"Our studies show that women with active sunbathing habits live longer," said chief physician Håkan Olsson at the division of oncology at Lund University, to the local Göteborgs-Posten (GP) daily.
Studies of the sun exposure habits of 40,000 women in southern Sweden have found that the health benefits of spending extended periods in the sun outweigh the negatives, such as the increased risk for skin cancer.
Olsson argued that he was not alone in claiming "that there can be other factors other than the sun which affect the risks for developing malignant melanomas", and that exposure to the sun could help protect against a slew of other conditions.
Researchers claim that exposure to the sun is attributed to helping against blood clots, which are twice as common in the darker periods of the year than in the summer, the newspaper reported.
Furthermore the incidence of type 2 diabetes also shows seasonal variations, with the winter boom in cases attributed to a lack of vitamin D.

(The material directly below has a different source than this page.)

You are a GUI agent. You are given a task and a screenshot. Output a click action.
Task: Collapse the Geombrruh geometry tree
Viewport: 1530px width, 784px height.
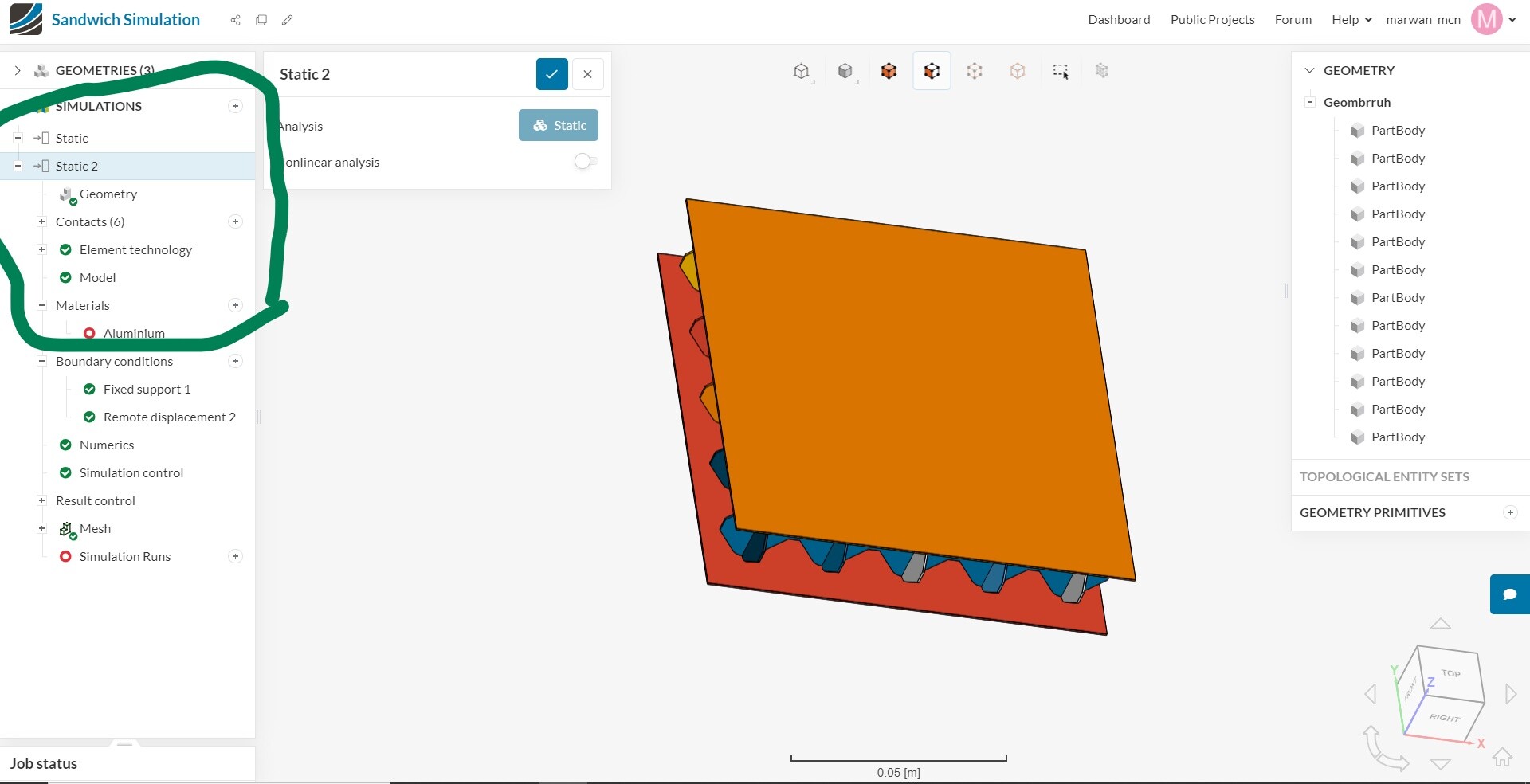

Skin cancer is however an increasing problem in Sweden, including the occurrence of dangerous malignant melanomas and the role of vitamin D is becoming an increasing popular cancer research area as scientific evidence mounts of its positive health benefits.
While doctors agree that avoiding sunburn and exercising caution in the sun is important, there is some dissent over blanket recommendations against solariums, protective clothing and comprehensive use of sunscreen, GP reported.
"We know that we are inside much more than before - this is certainly a factor to the declining levels of vitamin D," Håkan Olsson told the newspaper.